What you need to do >>
Pull each line holding "value" out of the entries below.

++++ Available data ++++

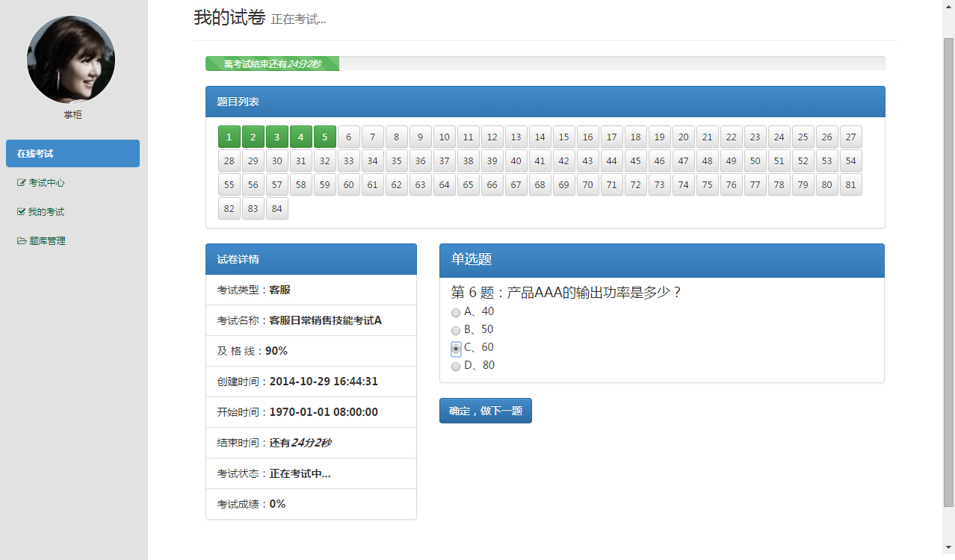Choose radio option C、60
This screenshot has height=560, width=955.
456,349
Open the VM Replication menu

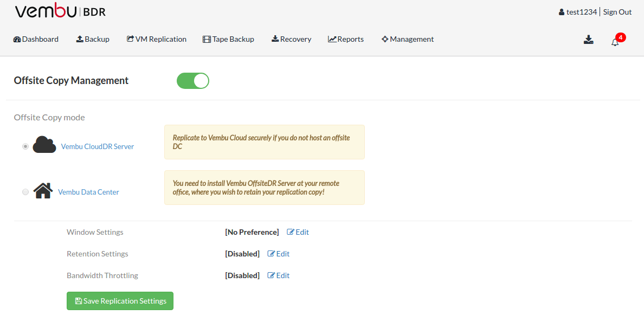(157, 39)
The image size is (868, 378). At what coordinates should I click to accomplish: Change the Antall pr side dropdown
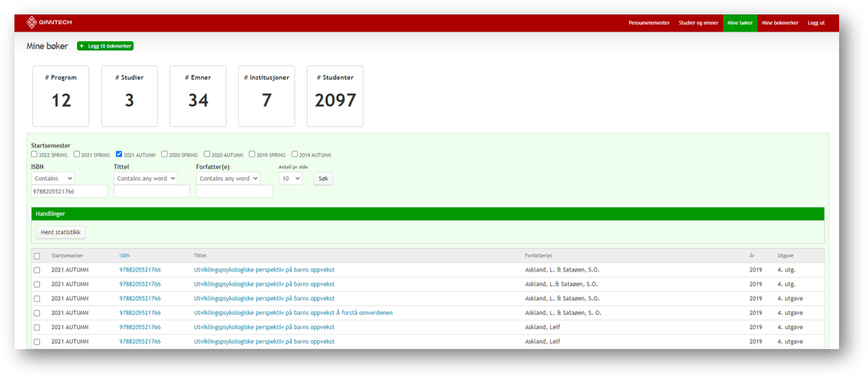(290, 178)
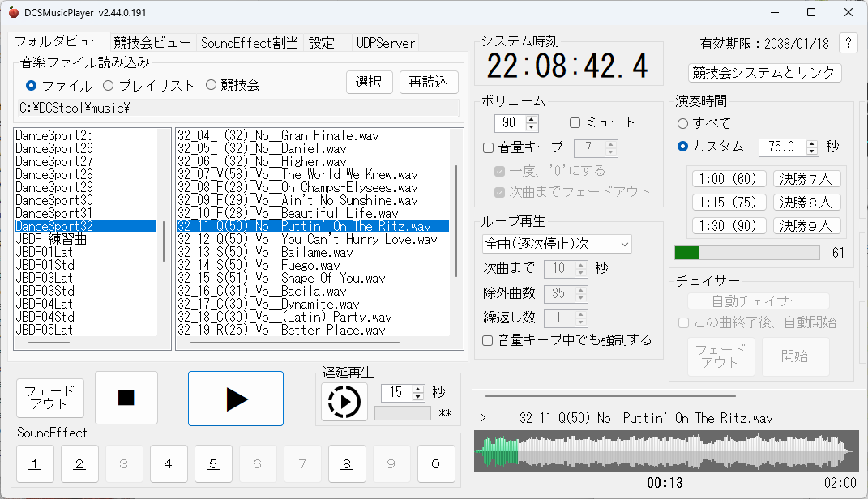Start the delayed playback circular icon

coord(344,402)
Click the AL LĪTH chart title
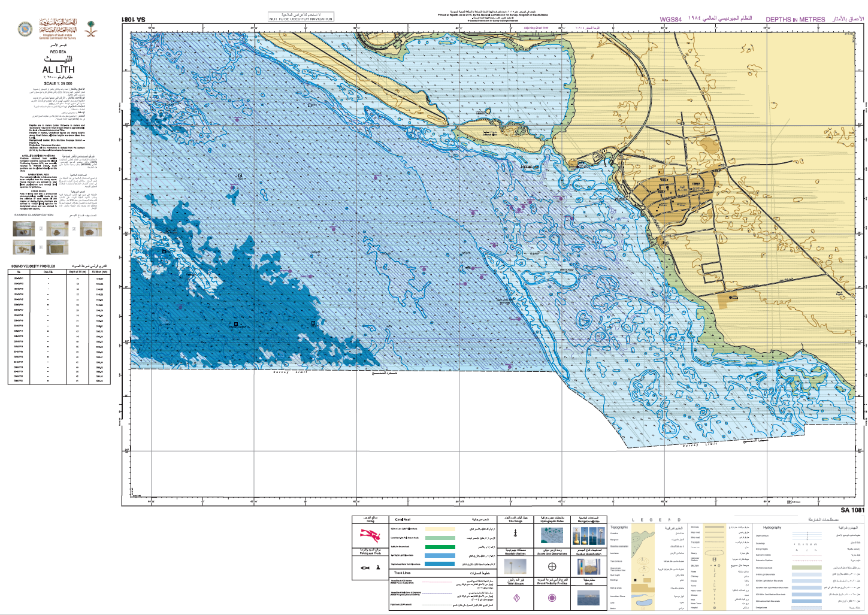The image size is (868, 615). (x=58, y=70)
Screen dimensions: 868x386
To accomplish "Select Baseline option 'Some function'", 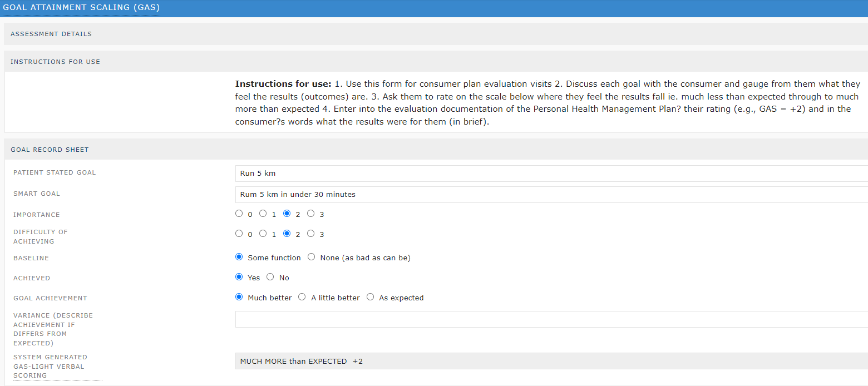I will 239,256.
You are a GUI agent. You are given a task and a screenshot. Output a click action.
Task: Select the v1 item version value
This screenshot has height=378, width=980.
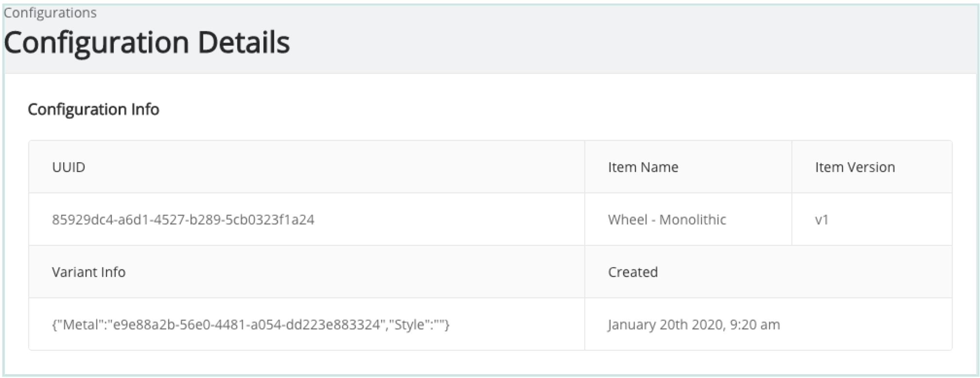[x=822, y=220]
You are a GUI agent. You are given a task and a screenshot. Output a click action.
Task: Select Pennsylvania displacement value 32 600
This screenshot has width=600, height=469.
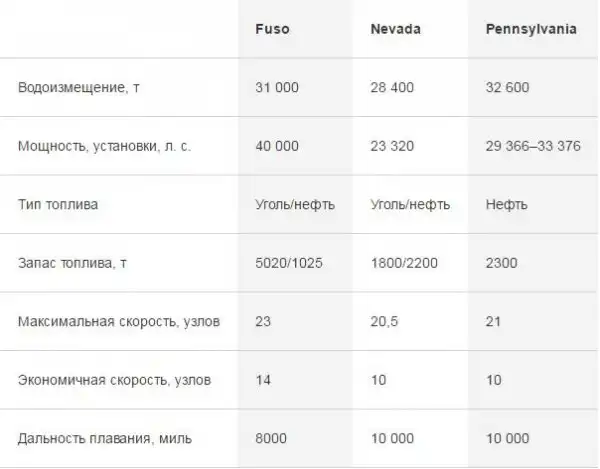(507, 87)
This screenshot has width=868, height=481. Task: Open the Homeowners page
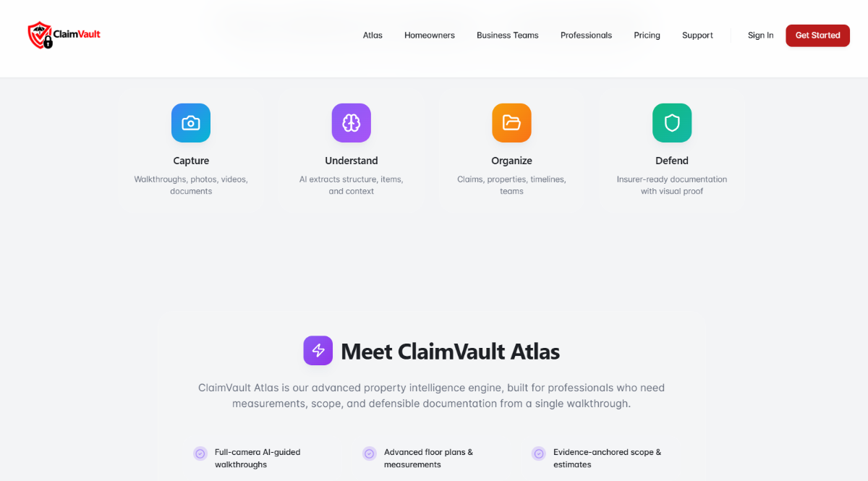point(429,35)
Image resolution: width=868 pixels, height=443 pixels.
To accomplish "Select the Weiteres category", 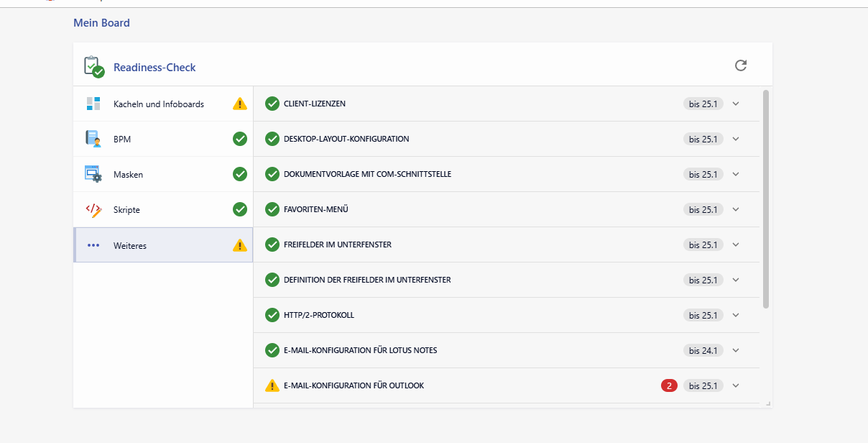I will pyautogui.click(x=130, y=245).
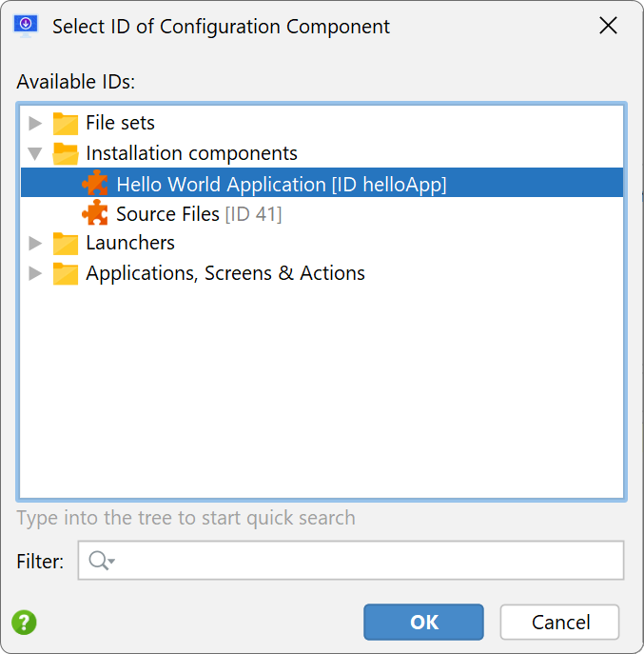Click the Applications, Screens & Actions folder icon
Image resolution: width=644 pixels, height=654 pixels.
tap(66, 273)
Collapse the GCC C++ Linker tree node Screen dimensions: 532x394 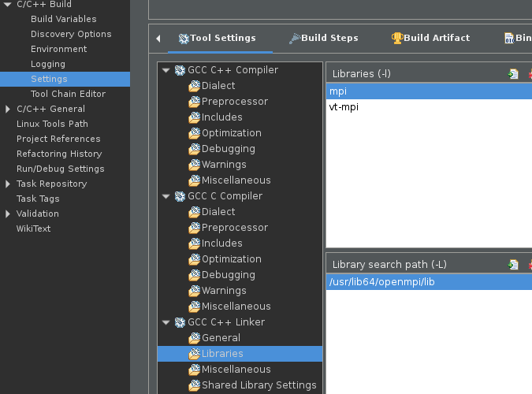click(166, 322)
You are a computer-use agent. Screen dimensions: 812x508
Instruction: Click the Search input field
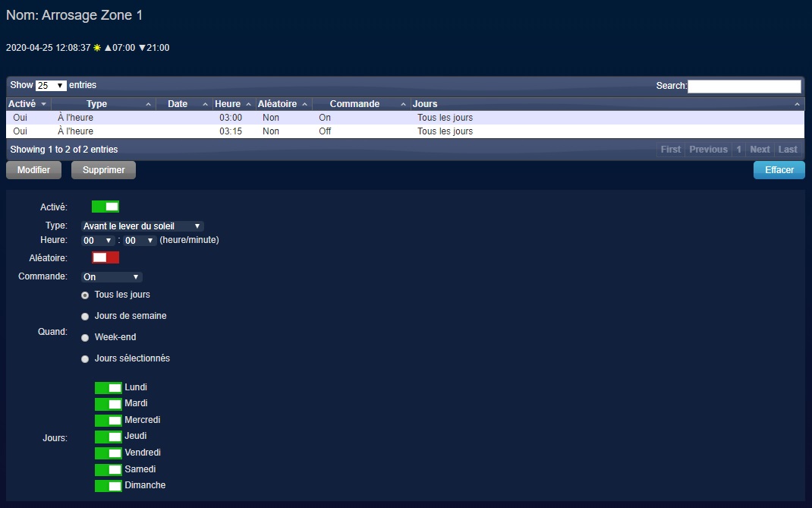click(x=744, y=87)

++++

Solution for this exercise >>
Task: Select the v1 item version value
Task: Select Pennsylvania displacement value 32 600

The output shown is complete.